GMA: New Female Sterilization Methods

ByABC News via logo
April 30, 2001, 9:00 PM

N E W   Y O R K,  May 1 -- Scientists are researching a variety of female sterilization techniques that will make the process as quick and easy for women as it is for men.

The standard method has long been a surgical process called tubal ligation often referred to as getting one's (fallopian) tubes tied.

The procedure is performed at a hospital or surgical center and requires an incision and general anesthesia. But researchers are now experimenting with some non-surgical alternatives.

"The real move is to get away from surgery," says Good Morning America's Dr. Nancy Snyderman. "Because any time you can avoid opening up someone's abdomen, even with a small scope, you're better off,"

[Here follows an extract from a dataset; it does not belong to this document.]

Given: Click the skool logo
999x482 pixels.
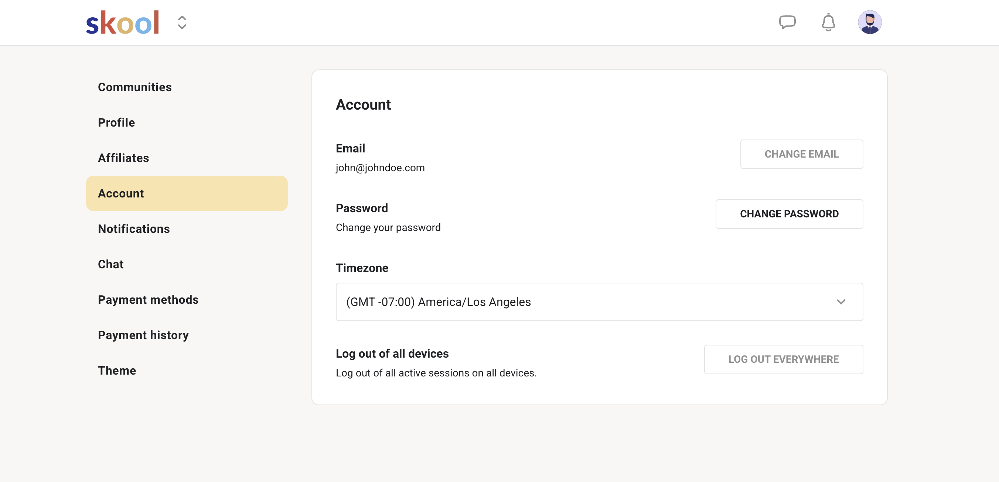Looking at the screenshot, I should pyautogui.click(x=123, y=22).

At an American College of Obstetrics and Gynecology meeting it was reported that some researchers are even using radio frequency waves to externally "zap" the fallopian tube, so that even if the ovary releases an egg, it cannot travel into the uterus, where it could be implanted and cause pregnancy.

"So now we're really concentrating on stopping the traffic, if you will, in the fallopian tube," Snyderman says. The experimental trials on this are still very small, she notes.

A Coil of Protection

Another option that could be on the market in a few years is a procedure called STOP (or Selective Tubal Occlusion Procedure), from a company called Conceptus Inc., based in San Carlos, Calif.

The procedure involves the insertion of a small coil, and does not require cutting or penetrating the abdomen. It can be performed in an office setting with or without local anesthesia, in about 20 minutes a bit longer than the time it takes for male sterilization.

"The small coil is inserted through the cervix and into the fallopian tube," Snyderman says. "Because there's a coil, tissue will then grow into that area. And it's really tissue [produced] within the fallopian tube that blocks the channel, and can lead to sterilization."

The coil becomes permanently embedded in the body and takes about three months to take effect.